Da questo punto di vista, l’Italia è uno degli esempi più chiari di come sia un intero ambiente (culturale, politico, religioso) a indebolire ogni tentativo d’introduzione per legge dell’educazione sessuale nelle scuole (a parte singoli progetti, che ogni realtà locale può decidere di adottare o no). Il rapporto “Sexual Education in Europe” mostra come in Italia sia sempre stata forte l’opposizione alla sua introduzione da parte della chiesa cattolica e di alcuni gruppi politici. Nel 1991, un progetto di legge che voleva inserire l’insegnamento facoltativo di educazione alla sessualità all’interno dei programmi ministeriali di biologia non ha avuto alcun approdo. Negli ultimi trent’anni diverse proposte di legge sono state bocciate. Nell’ultimo anno e mezzo, ha avuto grande eco nell'opinione pubblica il pericolo che secondo alcuni avrebbe comportato l'educazione di genere nella scuola pubblica italiana. Diversi consigli comunali e regionali hanno presentato atti d’indirizzo e mozioni per contrastare, infatti, la cosiddetta "teoria gender". A ottobre 2015, è nato l’Osservatorio Nazionale sull'educazione affettiva e sessuale, «che si auto dichiara "in proficuo dialogo" con il ministero dell'Istruzione, per tutelare i figli dal gender». Lo scorso giugno a Roma è stata organizzata una ”family day" anche per «fermare la colonizzazione ideologica della teoria Gender nelle scuole».. L'assenza di un'educazione sessuale e di un serio dibattito pubblico hanno però impatti culturali, sanitari e sociali sulla vita quotidiana del paese. Secondo un’indagine della Società Italiana di Ginecologia e Ostetricia, presentata al congresso dei ginecologi, il 37% delle donne italiane vuole maggiori informazioni su benessere e salute sessuale e oltre il 20% delle giovani tra i venti e i trenta anni ha appreso su Internet informazioni false, o parzialmente esatte, sulla sessualità.

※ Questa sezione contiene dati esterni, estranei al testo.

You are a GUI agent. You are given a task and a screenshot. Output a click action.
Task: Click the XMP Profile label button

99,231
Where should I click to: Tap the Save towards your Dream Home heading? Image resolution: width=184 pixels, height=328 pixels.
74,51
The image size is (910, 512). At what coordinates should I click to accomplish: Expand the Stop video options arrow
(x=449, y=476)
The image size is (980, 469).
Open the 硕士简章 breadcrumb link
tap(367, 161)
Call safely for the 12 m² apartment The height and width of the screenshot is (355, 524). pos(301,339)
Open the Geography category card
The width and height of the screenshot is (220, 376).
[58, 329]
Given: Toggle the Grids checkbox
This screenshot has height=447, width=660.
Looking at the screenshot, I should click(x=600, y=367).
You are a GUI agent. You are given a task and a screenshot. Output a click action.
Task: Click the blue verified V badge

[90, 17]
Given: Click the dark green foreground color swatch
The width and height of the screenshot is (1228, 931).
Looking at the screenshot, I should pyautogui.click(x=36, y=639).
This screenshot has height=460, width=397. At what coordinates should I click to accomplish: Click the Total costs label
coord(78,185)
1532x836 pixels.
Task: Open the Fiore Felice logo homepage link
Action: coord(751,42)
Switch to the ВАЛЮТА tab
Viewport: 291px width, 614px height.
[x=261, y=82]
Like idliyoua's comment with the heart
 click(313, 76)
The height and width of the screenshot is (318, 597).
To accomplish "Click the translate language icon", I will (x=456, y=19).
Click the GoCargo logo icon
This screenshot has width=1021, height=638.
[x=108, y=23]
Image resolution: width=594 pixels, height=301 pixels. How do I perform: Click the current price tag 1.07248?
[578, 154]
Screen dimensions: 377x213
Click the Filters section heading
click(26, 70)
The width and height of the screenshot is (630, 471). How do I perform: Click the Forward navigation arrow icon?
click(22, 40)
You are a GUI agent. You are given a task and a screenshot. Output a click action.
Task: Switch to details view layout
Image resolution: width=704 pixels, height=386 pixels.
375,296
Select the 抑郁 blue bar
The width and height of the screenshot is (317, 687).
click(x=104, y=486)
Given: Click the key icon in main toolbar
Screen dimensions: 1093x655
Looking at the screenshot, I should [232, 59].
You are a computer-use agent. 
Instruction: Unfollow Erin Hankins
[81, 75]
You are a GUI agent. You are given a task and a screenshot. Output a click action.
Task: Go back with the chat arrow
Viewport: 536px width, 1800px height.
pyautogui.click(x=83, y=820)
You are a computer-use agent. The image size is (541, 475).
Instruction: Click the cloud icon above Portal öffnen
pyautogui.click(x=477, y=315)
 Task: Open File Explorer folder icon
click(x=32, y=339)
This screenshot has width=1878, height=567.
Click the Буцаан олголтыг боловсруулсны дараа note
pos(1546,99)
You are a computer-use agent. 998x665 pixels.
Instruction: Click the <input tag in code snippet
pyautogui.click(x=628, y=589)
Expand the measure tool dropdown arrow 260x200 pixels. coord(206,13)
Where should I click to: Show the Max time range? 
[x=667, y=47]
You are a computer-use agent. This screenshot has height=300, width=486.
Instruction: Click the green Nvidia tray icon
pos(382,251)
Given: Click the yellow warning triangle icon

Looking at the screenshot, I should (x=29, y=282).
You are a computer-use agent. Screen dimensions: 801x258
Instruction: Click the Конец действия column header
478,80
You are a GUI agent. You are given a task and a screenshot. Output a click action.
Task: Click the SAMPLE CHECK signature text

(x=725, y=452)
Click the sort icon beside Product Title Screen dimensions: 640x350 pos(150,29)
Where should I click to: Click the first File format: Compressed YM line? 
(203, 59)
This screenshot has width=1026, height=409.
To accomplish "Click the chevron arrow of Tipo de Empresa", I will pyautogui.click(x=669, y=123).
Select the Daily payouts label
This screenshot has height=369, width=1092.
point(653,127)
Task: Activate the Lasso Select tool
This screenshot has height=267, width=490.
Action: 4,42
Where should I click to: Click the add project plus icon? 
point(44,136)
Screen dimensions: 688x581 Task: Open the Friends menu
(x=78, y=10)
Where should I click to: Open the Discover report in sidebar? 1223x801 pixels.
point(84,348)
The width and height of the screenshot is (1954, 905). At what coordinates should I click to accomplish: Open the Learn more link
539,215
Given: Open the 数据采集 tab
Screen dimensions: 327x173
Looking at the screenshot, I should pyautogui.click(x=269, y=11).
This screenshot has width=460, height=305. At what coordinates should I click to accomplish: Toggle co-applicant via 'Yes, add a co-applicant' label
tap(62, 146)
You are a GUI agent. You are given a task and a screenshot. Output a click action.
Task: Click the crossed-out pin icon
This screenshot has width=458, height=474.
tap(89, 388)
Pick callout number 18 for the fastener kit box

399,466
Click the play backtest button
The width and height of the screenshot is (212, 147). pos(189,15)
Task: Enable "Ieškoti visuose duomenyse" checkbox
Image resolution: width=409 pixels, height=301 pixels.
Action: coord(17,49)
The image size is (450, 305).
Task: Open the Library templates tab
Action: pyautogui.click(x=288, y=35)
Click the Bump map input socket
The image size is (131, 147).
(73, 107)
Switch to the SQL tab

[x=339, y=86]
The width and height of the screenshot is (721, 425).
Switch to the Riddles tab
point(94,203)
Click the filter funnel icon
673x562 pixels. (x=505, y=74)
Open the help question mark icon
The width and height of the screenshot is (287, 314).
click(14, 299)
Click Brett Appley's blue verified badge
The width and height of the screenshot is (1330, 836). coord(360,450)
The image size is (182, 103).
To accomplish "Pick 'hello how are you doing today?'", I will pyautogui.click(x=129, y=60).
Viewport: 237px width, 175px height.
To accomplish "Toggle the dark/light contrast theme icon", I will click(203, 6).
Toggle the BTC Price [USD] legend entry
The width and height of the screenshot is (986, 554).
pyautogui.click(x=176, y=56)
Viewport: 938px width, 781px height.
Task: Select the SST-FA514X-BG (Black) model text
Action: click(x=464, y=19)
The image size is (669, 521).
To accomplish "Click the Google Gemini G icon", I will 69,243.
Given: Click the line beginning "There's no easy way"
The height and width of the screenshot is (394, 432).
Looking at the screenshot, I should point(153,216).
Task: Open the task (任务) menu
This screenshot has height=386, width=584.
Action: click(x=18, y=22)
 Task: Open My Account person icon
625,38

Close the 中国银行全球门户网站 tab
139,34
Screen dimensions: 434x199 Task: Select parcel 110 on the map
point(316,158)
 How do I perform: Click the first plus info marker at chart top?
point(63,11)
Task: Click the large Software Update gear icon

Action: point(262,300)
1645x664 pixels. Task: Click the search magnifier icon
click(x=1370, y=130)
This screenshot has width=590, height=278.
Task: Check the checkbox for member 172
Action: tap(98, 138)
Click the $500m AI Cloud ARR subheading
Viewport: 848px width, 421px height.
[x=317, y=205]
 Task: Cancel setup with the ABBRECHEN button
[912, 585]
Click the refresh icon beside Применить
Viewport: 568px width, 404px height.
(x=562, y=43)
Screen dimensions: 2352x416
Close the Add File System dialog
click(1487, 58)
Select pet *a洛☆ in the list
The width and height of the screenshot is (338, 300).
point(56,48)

Un’indagine dell’Osservatorio nazionale sulla salute dell’infanzia e dell’adolescenza, condotta nel 2013 su 1.400 giovani di sette scuole diverse, ha svelato in particolare che il 19% degli adolescenti ha rapporti sessuali prima dei quattordici anni, una cifra quasi raddoppiata rispetto alle stime dell’anno precedente: il problema è che il 73% dei ragazzi non conosce le principali malattie a trasmissione sessuale (Mts) e il 33% pensa che la loro incidenza sia trascurabile. I ragazzi hanno informazioni sulla sessualità che derivano prevalentemente dai propri coetanei, e che i loro coetanei prendono da internet, senza gli strumenti per discernere il falso dal vero. Una realtà critica che, deriva dal fatto che in Italia «non si fa educazione sessuale, che principalmente dovrebbe essere svolta nelle scuole, perché si vuole ancora evitare di affrontare questo tema». Le conseguenze si ripercuotono anche sulla salute delle persone. Un recente studio a cura dell’Istituto Superiore di Sanità (ISS), del centro studi IMS Health, di Nielsen Italia e Kondom.it, pubblicato su Repubblica Salute, ha mostrato come in Italia non stiano calando le malattie trasmesse sessualmente. Rielaborazione dati RSalute, ISS, IMF-Health – Multchannel view, Nielsen, Kondom.it Nel 2014 sono state registrate 3.695 nuove diagnosi di Aids, per l'84% attribuibili a rapporti sessuali non protetti. Più di 5.000 i casi di infezioni da clamidia, sifilide o gonorrea, aumentati del 31% dal 2005 al 2013, soprattutto tra gli adolescenti. Nel 46% dei casi degli uomini, e del 48% delle donne, le persone che hanno contratto le infezioni hanno ammesso di non aver usato contraccettivi. Solo l’8,8% aveva indossato il profilattico sempre. In Francia, si legge ancora nell'articolo, «l'ex ministro all'Istruzione Vincent Peillon aveva proposto di mettere distributori nelle hall dei licei perché non bastava fossero già regalati nelle infermerie scolastiche.. L'educazione sessuale è un tema che scandalizza e divide, purtroppo …..Ancora"».